Management believes the decision to close Bristol Fab leaves the overall Company stronger by eliminating a chronically unprofitable unit. The Company plans to reallocate management resources from Bristol Fab to other growth and acquisition initiatives within the Metals Segment. Shortly after the planned closing of Bristol Fab at the end of June, the Company will report on the effects of the closure including a one-time charge against second quarter 2014 earnings.
For more information about Synalloy Corporation, please visit our web site at www.synalloy.com.

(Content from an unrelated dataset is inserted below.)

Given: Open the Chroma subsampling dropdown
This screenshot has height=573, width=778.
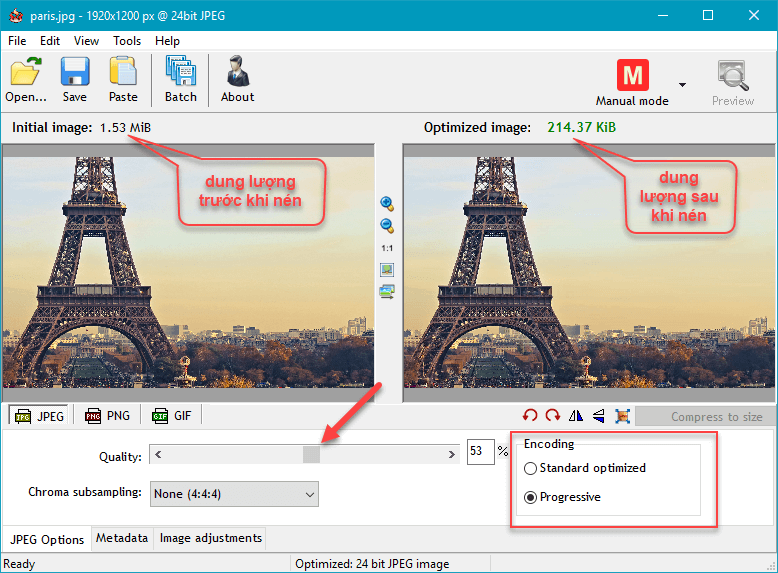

This earnings release includes and incorporates by reference "forward-looking statements" within the meaning of the federal securities laws. All statements that are not historical facts are "forward-looking statements." The words "estimate," "project," "intend," "expect," "believe," "should," "anticipate," "hope," "optimistic," "plan," "outlook," "should," "could," "may" and similar expressions identify forward-looking statements. The forward-looking statements are subject to certain risks and uncertainties, including without limitation those identified below, which could cause actual results to differ materially from historical results or those anticipated. In conjunction with our 2012 Palmer acquisition, our expectations for future sales and profits which were included in our financial projections were our best estimates at the time and actual results could be significantly different.

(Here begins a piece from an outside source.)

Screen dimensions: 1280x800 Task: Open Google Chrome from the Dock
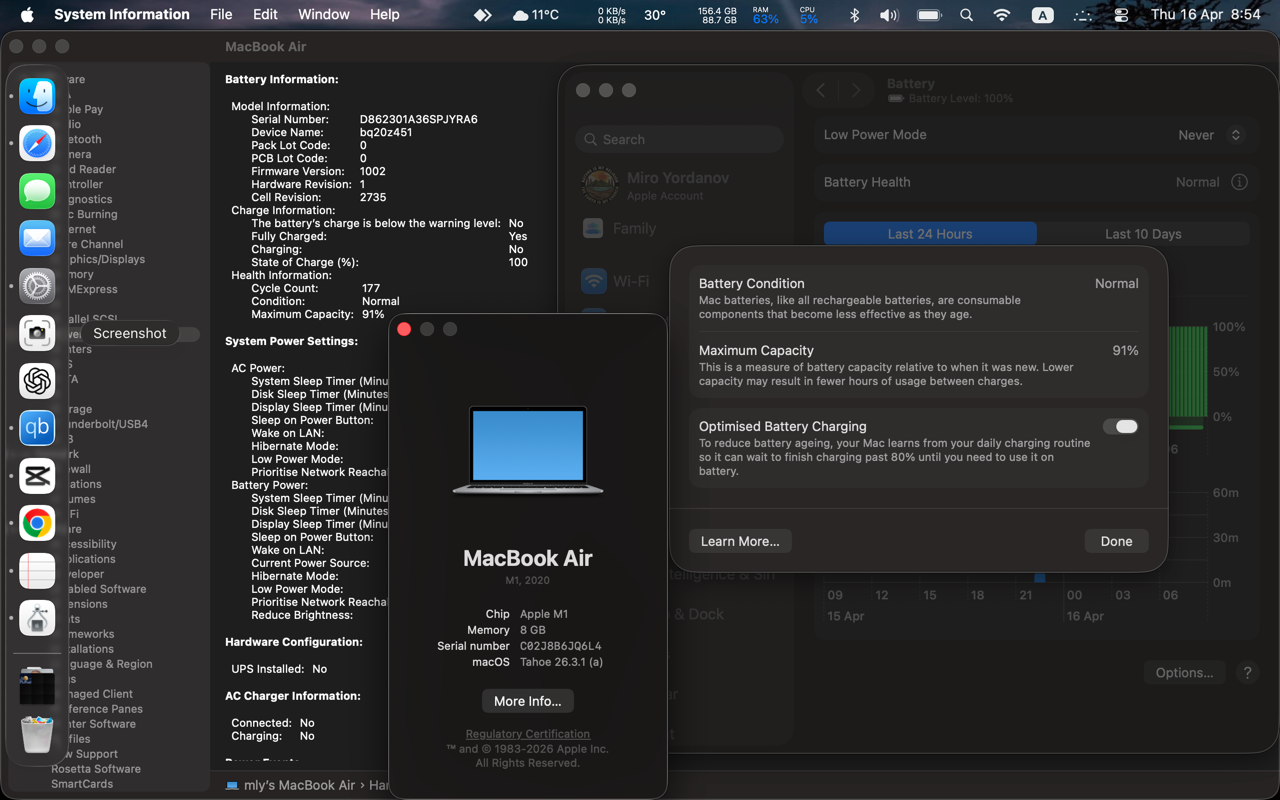(37, 523)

Readers are cautioned not to place undue reliance on these forward-looking statements. The following factors could cause actual results to differ materially from historical results or those anticipated: adverse economic conditions; the impact of competitive products and pricing; product demand and acceptance risks; raw material and other increased costs; raw materials availability; employee relations; ability to maintain workforce by hiring trained employees; customer delays or difficulties in the production of products; new fracking regulations; a prolonged decrease in oil prices; unforeseen delays in completing the integrations of Palmer; risks associated with mergers, acquisitions, dispositions and other expansion activities; financial stability of our customers; environmental issues; unavailability of debt financing on acceptable terms and exposure to increased market interest rate
risk; inability to comply with covenants and ratios required by our debt financing arrangements; ability to weather an economic downturn; loss of consumer or investor confidence and other risks detailed from time-to-time in Synalloy Corporation's Securities and Exchange Commission filings. Synalloy Corporation assumes no obligation to update the information included in this release.